The UK government may have failed to comply with its international human rights obligations over the Grenfell Tower fire, which killed 79 people and left hundreds homeless, according to the UN.
Leilani Farha, the UN special rapporteur on the right to adequate housing, told the Guardian on Friday that she was concerned that international human rights standards on housing safety may have been breached, and could have been a factor in the causes of the tragedy last June.
Farha was concerned that residents had told her they had been excluded from decisions about housing safety issues before the fire and had not been engaged "in a meaningful way" by the authorities about their views and needs in its aftermath.
A Canadian lawyer and the UN's unpaid housing investigator since 2014, Farha was in London this week on an informal visit to meet Grenfell survivors and local residents, at the invitation of human rights law academics and activists.
The special rapporteur said she had been struck by survivors' "feelings of not being heard, of feeling invisible and not being treated like equal human beings".

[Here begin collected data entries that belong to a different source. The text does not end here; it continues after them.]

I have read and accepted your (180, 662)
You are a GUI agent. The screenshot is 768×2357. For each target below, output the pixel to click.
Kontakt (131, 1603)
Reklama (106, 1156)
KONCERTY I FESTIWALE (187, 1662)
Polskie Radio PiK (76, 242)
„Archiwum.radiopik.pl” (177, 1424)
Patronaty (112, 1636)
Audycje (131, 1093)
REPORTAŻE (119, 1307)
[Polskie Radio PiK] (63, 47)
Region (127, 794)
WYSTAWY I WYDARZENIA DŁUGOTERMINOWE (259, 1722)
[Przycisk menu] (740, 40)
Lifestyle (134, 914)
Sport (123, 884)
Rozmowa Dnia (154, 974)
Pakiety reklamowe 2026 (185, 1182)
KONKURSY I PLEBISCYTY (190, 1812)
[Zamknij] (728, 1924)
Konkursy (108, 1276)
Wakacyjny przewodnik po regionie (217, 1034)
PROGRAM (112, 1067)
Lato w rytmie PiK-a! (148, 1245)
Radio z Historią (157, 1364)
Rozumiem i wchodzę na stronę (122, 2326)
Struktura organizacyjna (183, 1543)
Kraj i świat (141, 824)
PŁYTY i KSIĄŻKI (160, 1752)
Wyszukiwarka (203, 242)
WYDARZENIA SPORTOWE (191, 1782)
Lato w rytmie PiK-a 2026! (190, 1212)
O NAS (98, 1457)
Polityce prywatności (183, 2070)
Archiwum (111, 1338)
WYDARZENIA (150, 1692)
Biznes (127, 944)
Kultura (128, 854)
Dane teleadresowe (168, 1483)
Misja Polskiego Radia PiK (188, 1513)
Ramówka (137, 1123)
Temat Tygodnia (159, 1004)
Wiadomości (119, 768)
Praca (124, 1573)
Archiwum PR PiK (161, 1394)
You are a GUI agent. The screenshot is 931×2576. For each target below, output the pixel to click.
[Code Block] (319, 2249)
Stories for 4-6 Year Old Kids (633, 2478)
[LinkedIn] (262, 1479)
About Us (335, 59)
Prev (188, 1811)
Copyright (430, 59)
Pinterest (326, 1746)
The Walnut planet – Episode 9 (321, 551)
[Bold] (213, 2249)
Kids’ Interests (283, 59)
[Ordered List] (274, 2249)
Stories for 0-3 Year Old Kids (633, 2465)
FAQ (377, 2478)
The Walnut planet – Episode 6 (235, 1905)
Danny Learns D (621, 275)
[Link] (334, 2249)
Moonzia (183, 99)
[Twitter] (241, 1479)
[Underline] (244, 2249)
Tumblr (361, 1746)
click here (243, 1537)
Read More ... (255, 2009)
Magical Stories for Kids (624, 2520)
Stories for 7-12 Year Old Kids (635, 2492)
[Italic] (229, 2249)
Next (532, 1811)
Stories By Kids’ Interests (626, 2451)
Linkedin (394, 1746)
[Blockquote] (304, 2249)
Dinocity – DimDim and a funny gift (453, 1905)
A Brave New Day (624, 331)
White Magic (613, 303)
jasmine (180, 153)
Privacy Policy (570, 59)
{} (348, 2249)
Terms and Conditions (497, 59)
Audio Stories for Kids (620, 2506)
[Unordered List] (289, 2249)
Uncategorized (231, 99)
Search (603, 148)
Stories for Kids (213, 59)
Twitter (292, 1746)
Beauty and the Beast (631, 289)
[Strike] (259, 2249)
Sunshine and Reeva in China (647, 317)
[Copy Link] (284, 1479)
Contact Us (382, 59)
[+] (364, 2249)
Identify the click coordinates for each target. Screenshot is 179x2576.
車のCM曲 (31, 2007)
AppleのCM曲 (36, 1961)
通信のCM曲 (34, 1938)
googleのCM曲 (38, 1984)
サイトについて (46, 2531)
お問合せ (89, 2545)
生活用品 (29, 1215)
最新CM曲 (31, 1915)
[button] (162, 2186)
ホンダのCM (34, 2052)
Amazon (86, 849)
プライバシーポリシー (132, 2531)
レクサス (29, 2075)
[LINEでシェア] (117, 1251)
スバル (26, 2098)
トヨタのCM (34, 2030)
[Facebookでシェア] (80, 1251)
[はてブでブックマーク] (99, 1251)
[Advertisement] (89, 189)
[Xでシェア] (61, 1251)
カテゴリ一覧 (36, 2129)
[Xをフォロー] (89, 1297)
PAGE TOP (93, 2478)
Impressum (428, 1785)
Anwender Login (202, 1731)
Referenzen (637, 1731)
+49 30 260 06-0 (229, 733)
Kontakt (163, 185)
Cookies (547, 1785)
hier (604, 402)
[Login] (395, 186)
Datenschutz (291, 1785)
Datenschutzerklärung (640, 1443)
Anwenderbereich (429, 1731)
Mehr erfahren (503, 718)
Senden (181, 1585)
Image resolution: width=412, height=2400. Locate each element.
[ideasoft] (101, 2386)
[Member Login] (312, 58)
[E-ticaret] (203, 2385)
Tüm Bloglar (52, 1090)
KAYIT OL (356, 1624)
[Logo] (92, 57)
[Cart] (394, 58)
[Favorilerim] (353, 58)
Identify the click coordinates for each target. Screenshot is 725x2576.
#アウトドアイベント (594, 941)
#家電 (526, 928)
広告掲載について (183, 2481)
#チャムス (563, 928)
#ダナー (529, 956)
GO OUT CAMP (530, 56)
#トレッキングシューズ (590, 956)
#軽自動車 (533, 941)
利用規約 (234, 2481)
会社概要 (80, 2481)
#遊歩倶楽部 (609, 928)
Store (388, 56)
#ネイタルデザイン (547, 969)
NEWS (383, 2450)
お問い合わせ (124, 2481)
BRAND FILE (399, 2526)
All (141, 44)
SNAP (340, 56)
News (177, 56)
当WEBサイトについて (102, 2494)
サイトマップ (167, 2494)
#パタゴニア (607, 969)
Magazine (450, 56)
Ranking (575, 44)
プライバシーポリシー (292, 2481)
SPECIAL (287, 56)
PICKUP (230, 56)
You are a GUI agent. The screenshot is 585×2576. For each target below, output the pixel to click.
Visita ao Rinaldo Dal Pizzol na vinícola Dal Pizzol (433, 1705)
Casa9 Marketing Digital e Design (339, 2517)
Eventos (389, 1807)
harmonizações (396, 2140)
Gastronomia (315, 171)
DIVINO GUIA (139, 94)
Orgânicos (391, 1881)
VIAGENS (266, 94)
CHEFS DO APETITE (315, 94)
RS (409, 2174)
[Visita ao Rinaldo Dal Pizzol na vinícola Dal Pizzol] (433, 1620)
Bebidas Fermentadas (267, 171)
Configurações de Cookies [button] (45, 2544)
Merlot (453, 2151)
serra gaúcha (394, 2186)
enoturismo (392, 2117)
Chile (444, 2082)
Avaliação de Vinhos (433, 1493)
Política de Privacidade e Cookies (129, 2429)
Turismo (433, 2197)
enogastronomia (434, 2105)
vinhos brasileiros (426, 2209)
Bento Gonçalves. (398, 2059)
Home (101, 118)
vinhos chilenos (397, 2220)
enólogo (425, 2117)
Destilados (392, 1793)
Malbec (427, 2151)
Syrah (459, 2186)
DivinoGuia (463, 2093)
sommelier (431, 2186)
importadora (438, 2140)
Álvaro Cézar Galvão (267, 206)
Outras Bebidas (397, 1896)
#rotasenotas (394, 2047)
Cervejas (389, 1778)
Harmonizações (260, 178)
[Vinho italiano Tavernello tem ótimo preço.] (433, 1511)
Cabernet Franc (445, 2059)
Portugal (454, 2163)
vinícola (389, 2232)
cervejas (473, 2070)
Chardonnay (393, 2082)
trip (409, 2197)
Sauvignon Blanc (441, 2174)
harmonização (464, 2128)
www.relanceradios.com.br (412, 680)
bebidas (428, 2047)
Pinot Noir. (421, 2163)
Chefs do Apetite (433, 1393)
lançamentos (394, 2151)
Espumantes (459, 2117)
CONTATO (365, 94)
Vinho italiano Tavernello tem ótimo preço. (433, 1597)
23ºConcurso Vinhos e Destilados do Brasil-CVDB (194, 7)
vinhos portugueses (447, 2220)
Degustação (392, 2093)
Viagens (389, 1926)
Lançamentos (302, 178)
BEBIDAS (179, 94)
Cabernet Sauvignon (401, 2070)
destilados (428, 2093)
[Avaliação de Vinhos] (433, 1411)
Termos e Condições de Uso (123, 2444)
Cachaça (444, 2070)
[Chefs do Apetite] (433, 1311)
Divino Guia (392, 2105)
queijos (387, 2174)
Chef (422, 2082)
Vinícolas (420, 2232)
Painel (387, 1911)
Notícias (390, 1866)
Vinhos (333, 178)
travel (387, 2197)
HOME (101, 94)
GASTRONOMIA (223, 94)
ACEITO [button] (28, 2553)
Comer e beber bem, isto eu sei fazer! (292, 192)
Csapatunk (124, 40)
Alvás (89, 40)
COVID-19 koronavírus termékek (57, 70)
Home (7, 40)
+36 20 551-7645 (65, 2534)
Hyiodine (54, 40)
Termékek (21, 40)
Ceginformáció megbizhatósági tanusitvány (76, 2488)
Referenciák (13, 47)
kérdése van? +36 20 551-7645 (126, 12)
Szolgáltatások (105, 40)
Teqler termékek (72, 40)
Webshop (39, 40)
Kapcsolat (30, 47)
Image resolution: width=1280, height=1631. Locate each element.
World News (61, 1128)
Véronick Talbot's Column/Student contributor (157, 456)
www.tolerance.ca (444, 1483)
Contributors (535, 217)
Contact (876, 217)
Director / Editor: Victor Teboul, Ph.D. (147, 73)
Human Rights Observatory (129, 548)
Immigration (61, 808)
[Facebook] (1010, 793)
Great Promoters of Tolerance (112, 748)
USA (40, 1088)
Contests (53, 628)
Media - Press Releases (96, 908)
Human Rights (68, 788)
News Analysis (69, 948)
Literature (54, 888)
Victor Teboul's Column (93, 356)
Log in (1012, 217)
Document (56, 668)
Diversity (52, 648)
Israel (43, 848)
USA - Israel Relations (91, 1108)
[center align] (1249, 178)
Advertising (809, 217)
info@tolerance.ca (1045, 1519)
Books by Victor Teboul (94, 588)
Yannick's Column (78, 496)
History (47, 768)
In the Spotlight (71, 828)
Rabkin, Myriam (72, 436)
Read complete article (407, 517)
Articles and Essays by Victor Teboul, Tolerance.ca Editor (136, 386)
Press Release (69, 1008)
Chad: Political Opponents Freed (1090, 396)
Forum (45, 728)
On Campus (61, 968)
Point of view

Grenfell survivors and local residents
Safety standards in the tower - from the types of cladding used on the building to electrical circuits and ease of access to the building for fire and rescue vehicles - may have breached residents' human rights to safe and secure housing, she told the Guardian.
The UK government was still facing increasing criticism from survivors' groups, residents and local politicians over what they feel is an unrepresentative and overly rigid official inquiry, headed by the retired judge Martin Moore-Bick.
In response to Farha's statement, a government spokesperson said: "Grenfell was an awful tragedy that should never have happened and nothing like it should ever be allowed to happen again...
"Had the UN's special rapporteur on the right to adequate housing approached the government to discuss her concerns we would gladly have met with her to discuss the work we are doing to support the Grenfell community."
Earlier this week, Prime Minister Theresa May unveiled plans to tackle what she called Britain's "national housing crisis".
She promised a freeing up of planning rules, and pleaded with developers to "do their duty to Britain and build the homes our country needs".